WHAT TO WORK ON: Find every line below with the string "Institutes" and pick it out.

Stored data
^^^^
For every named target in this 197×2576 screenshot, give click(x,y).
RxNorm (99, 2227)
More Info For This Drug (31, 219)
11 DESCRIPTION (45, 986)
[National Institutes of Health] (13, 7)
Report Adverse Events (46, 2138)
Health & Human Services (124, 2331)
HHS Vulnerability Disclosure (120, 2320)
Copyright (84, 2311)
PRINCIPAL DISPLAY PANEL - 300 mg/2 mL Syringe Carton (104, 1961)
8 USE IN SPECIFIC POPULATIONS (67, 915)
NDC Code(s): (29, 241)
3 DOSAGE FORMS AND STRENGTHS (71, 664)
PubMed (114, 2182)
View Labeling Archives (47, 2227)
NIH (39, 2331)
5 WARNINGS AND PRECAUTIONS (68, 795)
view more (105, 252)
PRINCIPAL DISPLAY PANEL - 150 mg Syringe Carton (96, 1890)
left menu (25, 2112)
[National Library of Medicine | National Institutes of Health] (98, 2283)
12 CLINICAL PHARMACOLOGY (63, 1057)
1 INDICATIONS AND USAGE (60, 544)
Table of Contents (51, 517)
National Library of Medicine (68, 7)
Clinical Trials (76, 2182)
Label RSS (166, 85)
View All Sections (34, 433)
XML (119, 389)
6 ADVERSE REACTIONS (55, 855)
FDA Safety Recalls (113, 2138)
^^^^
WRITTEN REPLY:
[National Institutes of Health] (13, 7)
[National Library of Medicine | National Institutes of Health] (98, 2283)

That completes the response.